[[ THE DATA open ]]

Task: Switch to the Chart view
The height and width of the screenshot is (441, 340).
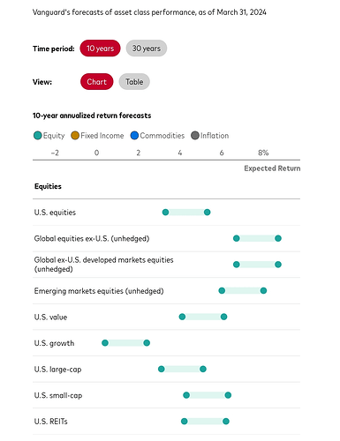Action: coord(96,82)
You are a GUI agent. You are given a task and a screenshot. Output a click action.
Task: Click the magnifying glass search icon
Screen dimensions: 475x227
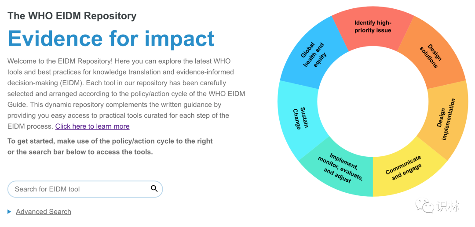tap(154, 189)
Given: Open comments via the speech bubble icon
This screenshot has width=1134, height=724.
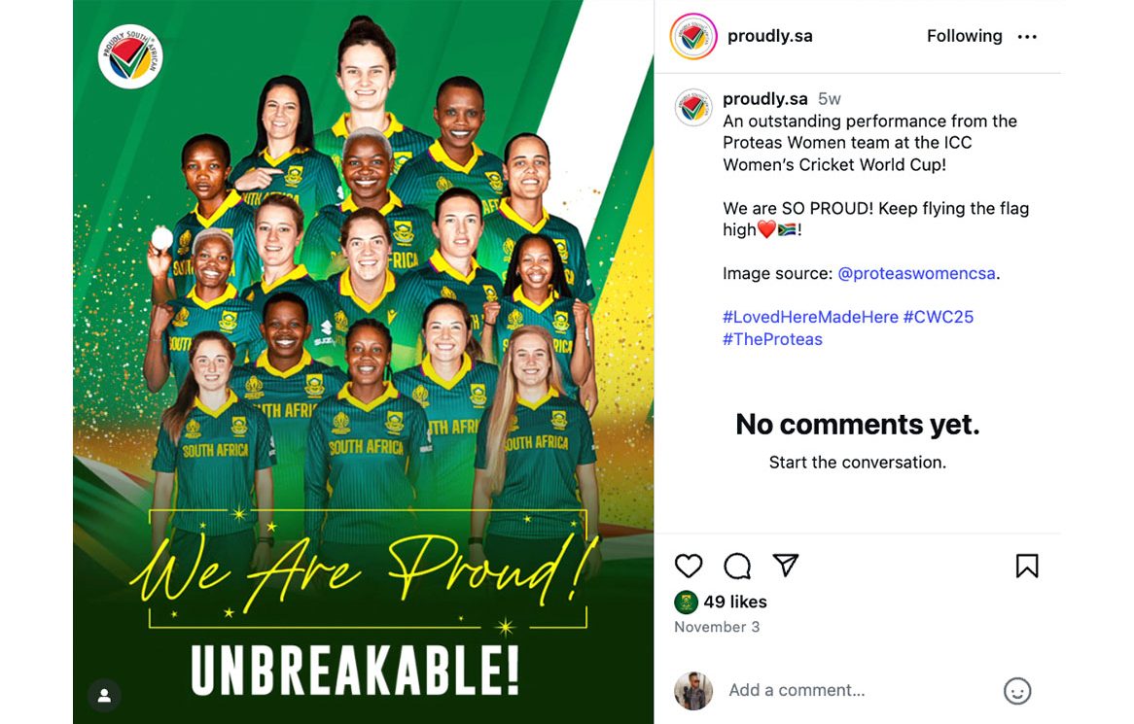Looking at the screenshot, I should [x=737, y=566].
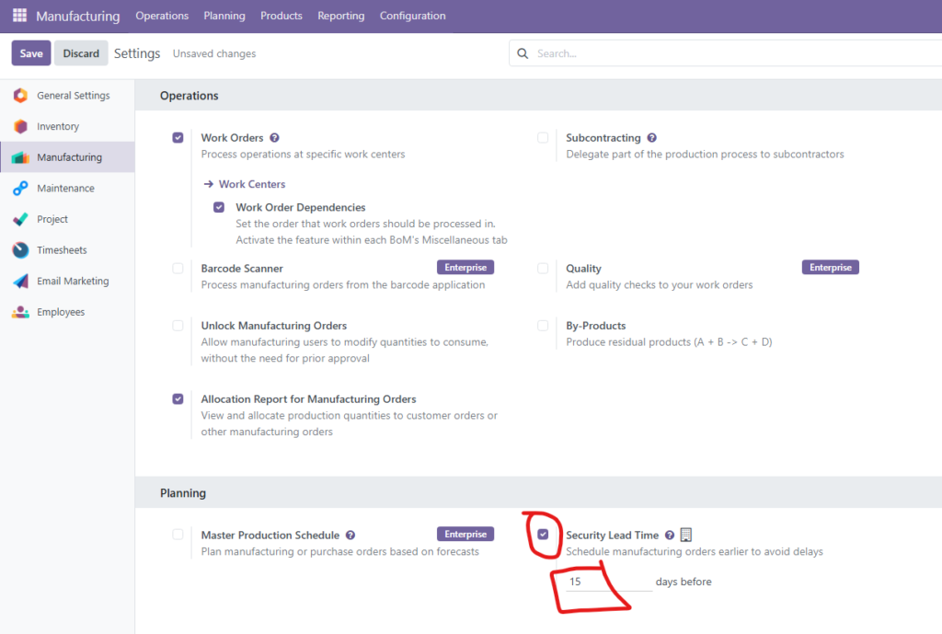Screen dimensions: 942x634
Task: Enable the By-Products checkbox
Action: click(x=543, y=326)
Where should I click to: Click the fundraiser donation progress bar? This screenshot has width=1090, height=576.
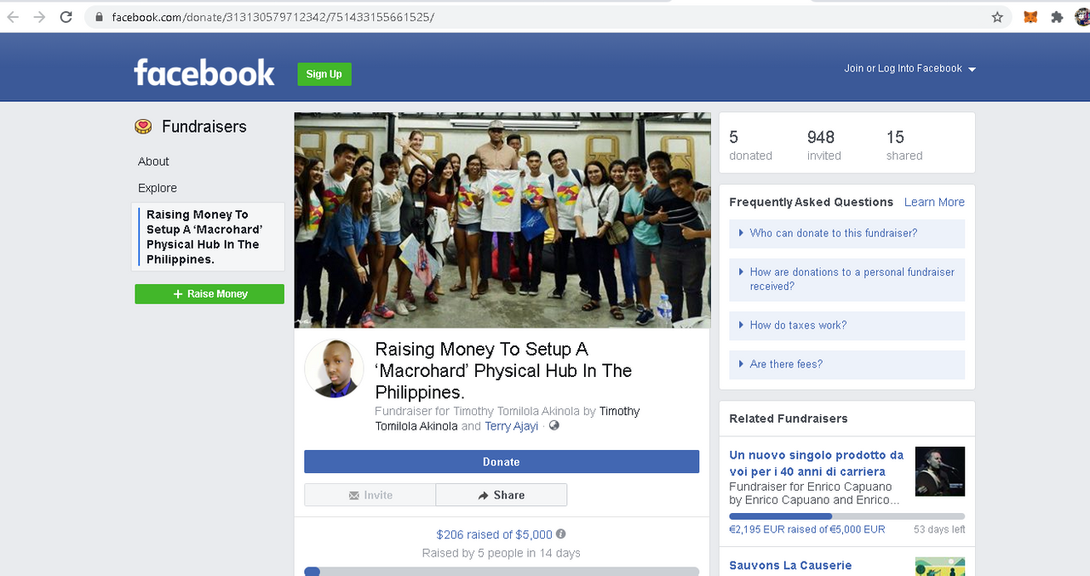point(502,571)
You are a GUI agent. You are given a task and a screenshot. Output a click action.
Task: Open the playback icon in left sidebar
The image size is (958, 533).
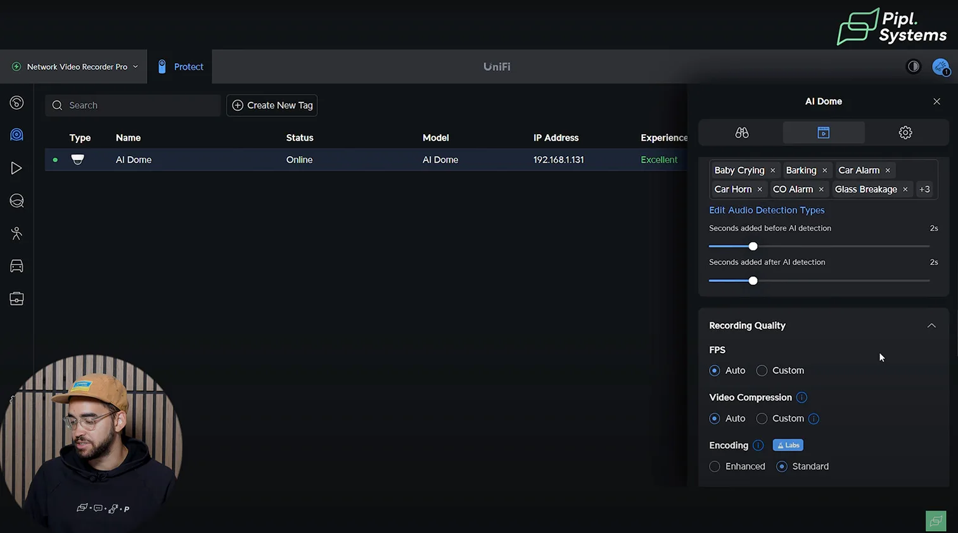(16, 168)
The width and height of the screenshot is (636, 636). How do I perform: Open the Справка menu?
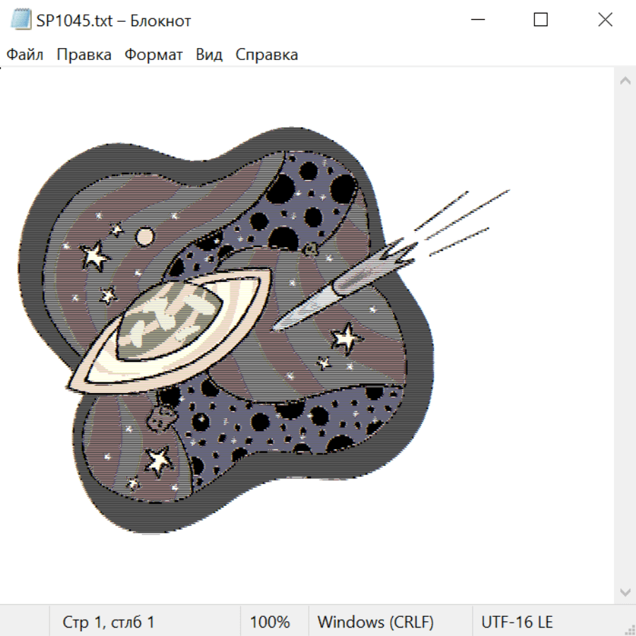(x=266, y=55)
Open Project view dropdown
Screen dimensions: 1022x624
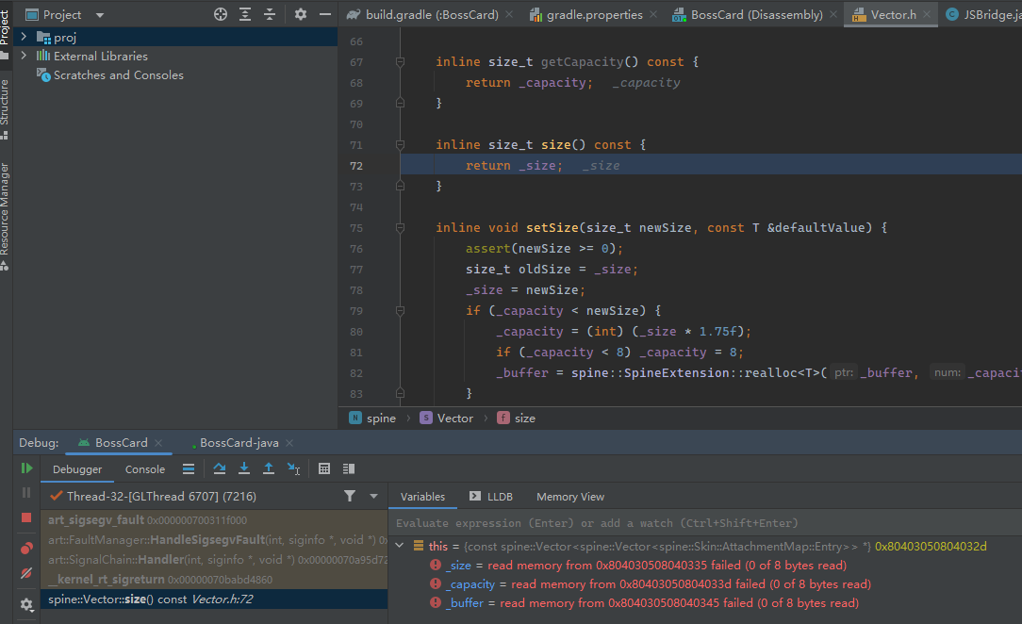(x=100, y=15)
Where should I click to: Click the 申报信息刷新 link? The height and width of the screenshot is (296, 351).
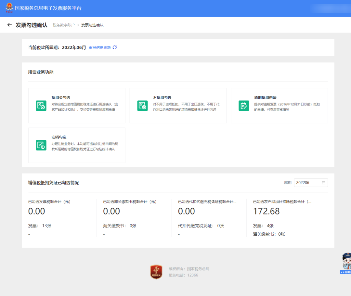click(100, 48)
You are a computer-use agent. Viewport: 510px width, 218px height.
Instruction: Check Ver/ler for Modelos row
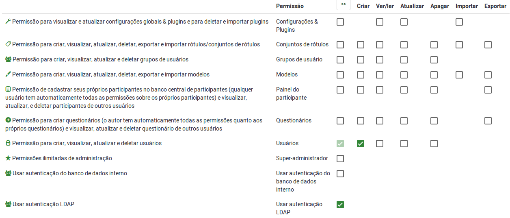[380, 75]
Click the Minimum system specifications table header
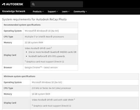This screenshot has height=110, width=140. tap(71, 76)
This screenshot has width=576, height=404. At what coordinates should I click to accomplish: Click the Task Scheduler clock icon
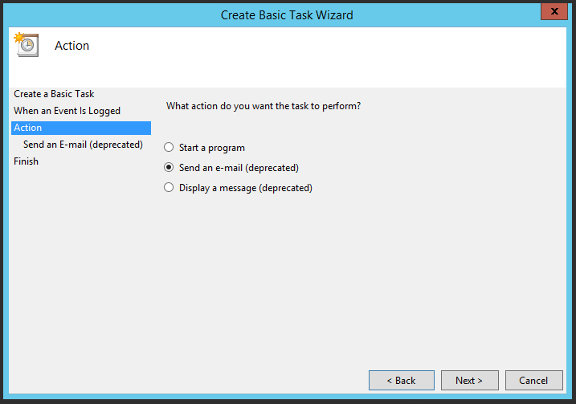pos(27,45)
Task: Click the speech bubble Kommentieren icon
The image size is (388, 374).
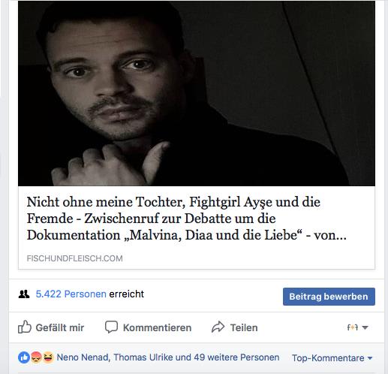Action: click(111, 327)
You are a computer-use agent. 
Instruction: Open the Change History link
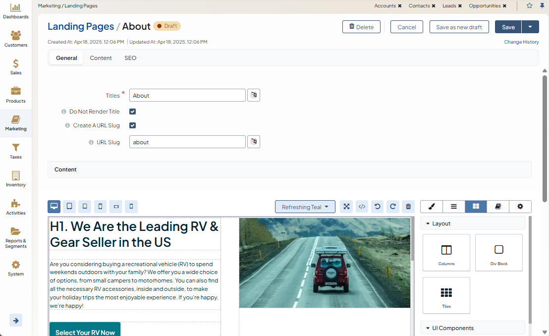521,42
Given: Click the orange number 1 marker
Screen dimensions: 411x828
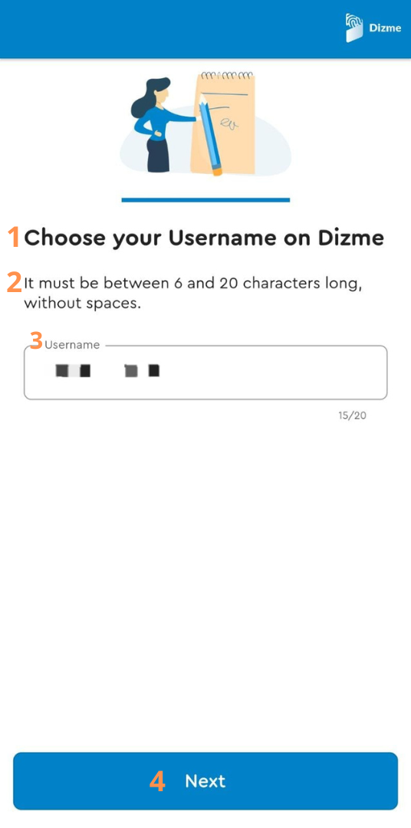Looking at the screenshot, I should pyautogui.click(x=14, y=238).
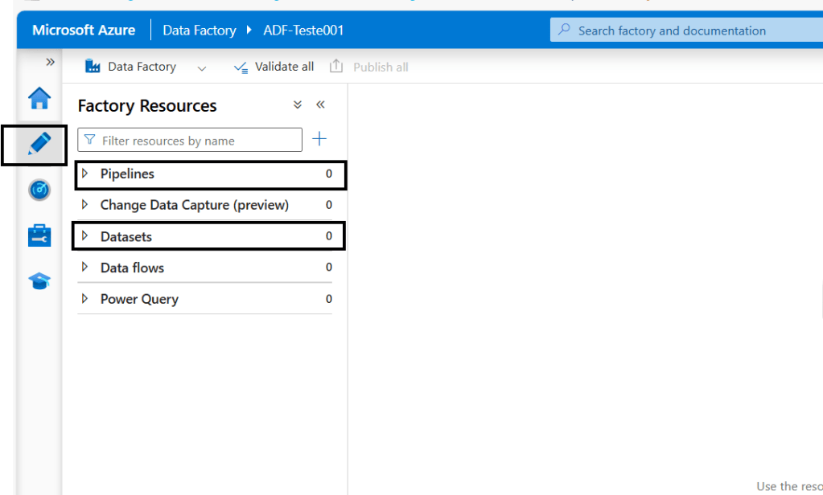Collapse Factory Resources panel with double chevron
This screenshot has height=495, width=823.
click(320, 105)
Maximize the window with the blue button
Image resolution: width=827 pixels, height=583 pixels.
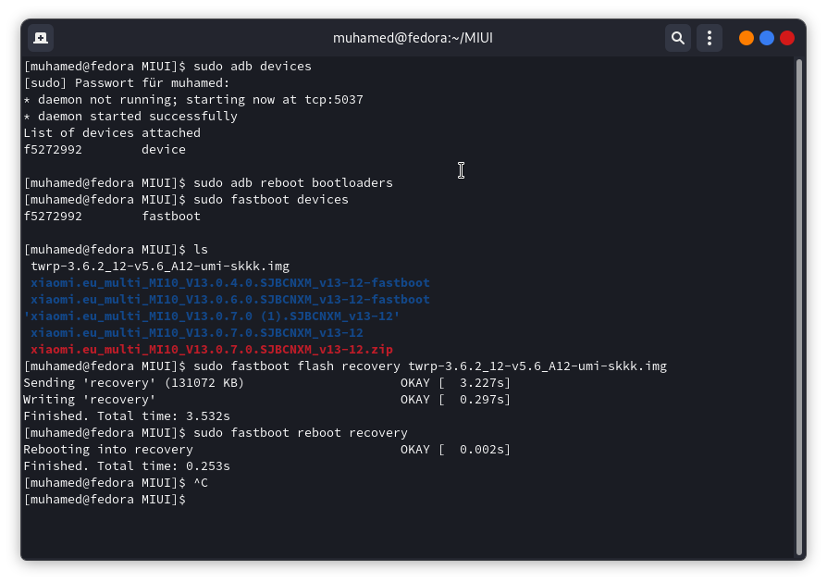coord(767,38)
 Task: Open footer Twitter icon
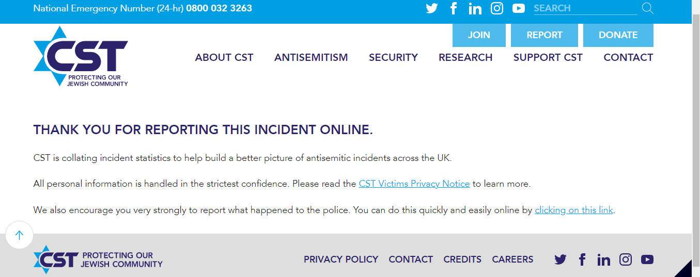coord(561,259)
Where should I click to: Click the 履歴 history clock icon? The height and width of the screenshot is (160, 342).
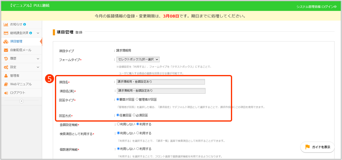tap(6, 58)
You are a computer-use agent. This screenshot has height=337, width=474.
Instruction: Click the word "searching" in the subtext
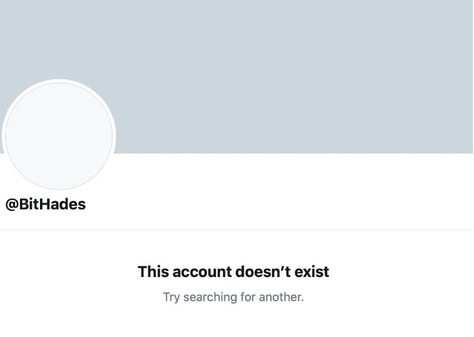(x=210, y=297)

[[ THE DATA closed ]]

Give again, word for word, the line containing "The image size is (388, 374)." and every line after it to the end of the records; leave out the pictures.

The image size is (388, 374).
Action: click(111, 327)
You are a computer-use agent. 
Instruction: Open the Change History link
521,42
Given: Click the orange number 1 marker
Screen dimensions: 411x828
Looking at the screenshot, I should pyautogui.click(x=14, y=238).
Collapse Factory Resources panel with double chevron
This screenshot has height=495, width=823.
click(320, 105)
Maximize the window with the blue button
Image resolution: width=827 pixels, height=583 pixels.
coord(767,38)
 Task: Open footer Twitter icon
coord(561,259)
Where should I click to: Click the 履歴 history clock icon? The height and width of the screenshot is (160, 342).
tap(6, 58)
You are a computer-use agent. This screenshot has height=337, width=474.
Instruction: Click the word "searching" in the subtext
(x=210, y=297)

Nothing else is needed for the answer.